He’s especially quick to rely on the tactic when pushing back against those who’ve implicated him in wrongdoing.

Earlier this year, for example, as special counsel Jack Smith investigated some of the former president’s alleged crimes, Trump declared that it’s Smith who might “very well turn out to be a criminal.” A couple of months later, the Republican tried the same tack against Manhattan District Attorney Alvin Bragg, insisting the New York prosecutor is the actual criminal.

On Saturday, the former president spoke at a rally in South Carolina, where he seemed to add Georgia Secretary of State Brad Raffensperger to the list. Describing the Jan. 2, 2021, phone call in which he told the Georgian he wanted someone to “find” enough votes to flip the state’s election results, Trump told supporters:

“The call was supposedly taped in the state of Florida. And in Florida, you’re not allowed to do, you know, that’s a two-party state. In other words, you’re not allowed to tape phone calls. They taped the phone calls. To show you how nice they are, they taped the phone calls, and you’re not allowed. So that is the real crime here.”

Remember, as we discussed earlier, after Trump lost in Georgia, the then-president called Georgia Secretary of State Brad Raffensperger, telling the Georgia Republican he wanted someone to “find” enough votes to flip the state’s election results, even if that meant overturning the will of the voters.

The then-president added, while pressuring Raffensperger, “[T]here’s nothing wrong with saying, you know, um, that you’ve recalculated.”

As regular readers know, Raffensperger recorded the call, offering the public the opportunity to hear Trump explore ways to cheat, begging others to participate in his scheme, and even make some subtle threats toward the state’s top elections official.

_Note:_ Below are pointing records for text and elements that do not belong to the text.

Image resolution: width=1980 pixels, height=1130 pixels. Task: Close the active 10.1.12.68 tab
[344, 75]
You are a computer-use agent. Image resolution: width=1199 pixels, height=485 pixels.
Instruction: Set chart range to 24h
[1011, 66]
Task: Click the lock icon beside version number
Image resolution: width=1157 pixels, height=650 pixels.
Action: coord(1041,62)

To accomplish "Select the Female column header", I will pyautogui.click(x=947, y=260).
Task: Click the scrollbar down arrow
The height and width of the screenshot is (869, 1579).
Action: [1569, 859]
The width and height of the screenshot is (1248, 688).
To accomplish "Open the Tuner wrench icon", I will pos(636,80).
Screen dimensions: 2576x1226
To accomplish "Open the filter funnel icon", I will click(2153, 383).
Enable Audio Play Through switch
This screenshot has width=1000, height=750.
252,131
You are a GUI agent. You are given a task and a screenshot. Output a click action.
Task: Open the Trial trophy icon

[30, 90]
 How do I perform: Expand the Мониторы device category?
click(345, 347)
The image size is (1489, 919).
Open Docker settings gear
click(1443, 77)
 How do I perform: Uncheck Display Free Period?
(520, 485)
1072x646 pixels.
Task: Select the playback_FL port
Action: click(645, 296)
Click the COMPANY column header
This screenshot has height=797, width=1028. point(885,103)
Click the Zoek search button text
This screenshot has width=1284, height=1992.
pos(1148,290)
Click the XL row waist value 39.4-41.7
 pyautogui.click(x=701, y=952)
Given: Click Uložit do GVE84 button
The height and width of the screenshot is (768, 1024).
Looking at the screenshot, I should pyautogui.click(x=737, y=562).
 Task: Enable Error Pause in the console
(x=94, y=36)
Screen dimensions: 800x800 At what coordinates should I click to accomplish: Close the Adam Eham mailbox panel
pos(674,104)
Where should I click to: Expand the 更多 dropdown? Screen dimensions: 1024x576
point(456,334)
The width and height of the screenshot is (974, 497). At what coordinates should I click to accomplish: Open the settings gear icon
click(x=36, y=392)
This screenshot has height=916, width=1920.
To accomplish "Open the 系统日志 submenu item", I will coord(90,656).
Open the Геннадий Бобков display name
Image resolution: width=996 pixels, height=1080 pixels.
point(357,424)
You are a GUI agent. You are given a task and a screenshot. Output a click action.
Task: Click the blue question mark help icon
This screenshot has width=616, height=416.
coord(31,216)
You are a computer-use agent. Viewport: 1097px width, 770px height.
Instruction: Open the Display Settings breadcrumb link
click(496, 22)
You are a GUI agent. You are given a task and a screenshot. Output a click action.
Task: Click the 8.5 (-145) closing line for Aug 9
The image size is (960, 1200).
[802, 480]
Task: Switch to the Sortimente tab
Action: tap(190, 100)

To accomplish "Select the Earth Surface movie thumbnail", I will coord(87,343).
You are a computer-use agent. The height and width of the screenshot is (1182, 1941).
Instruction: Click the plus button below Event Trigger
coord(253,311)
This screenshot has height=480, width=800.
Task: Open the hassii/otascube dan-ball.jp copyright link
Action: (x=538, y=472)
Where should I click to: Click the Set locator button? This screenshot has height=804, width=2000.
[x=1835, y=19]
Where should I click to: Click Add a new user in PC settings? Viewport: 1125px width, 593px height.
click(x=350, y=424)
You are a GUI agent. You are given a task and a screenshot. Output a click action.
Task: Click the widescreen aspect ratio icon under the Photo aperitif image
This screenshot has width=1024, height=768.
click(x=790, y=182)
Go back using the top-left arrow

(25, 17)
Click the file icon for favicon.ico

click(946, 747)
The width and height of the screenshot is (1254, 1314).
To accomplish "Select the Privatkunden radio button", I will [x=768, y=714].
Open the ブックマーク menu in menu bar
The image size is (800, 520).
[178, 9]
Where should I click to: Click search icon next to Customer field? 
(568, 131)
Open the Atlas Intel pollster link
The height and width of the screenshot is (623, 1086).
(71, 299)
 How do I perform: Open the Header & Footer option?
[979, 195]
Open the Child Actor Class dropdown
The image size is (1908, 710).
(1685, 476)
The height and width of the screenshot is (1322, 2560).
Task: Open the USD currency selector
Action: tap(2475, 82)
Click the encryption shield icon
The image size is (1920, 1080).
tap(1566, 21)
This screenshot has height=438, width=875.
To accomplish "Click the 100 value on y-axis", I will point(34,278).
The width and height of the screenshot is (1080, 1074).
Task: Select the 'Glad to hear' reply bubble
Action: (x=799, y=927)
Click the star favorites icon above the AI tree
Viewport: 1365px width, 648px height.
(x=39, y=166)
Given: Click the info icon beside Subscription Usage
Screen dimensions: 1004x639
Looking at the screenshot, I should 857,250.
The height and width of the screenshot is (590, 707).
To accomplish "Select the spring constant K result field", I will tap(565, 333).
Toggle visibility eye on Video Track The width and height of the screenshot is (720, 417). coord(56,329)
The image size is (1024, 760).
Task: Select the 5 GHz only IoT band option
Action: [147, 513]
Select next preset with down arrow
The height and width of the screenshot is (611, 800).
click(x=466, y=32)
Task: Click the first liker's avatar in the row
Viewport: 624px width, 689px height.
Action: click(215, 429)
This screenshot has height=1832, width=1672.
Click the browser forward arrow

There’s a very real chance that Trump crossed a legal line with this and related efforts to overturn Georgia’s election results, and he might soon be indicted.

But as of Saturday, the frontrunner for the GOP’s 2024 nomination said the “real” problem wasn’t his apparent misconduct, but rather, the fact that Raffensperger recorded him engaging in the apparent misconduct.

This is hardly better than Trump’s usual argument that since Raffensperger was polite during their phone meeting, the alleged election interference didn’t really count.

For his part, Georgia’s secretary of state met last week with federal prosecutors examining Trump’s post-election schemes.

We don’t yet have many details about the behind-closed-doors discussion, but Raffensperger’s office released a statement on Wednesday. “Georgia is a national leader in election security, integrity, and access,” it read. “Failed candidates and their enablers have peddled false narratives about our elections for personal gain for a long time and the voters of Georgia aren’t buying it.”

This post updates our related earlier coverage.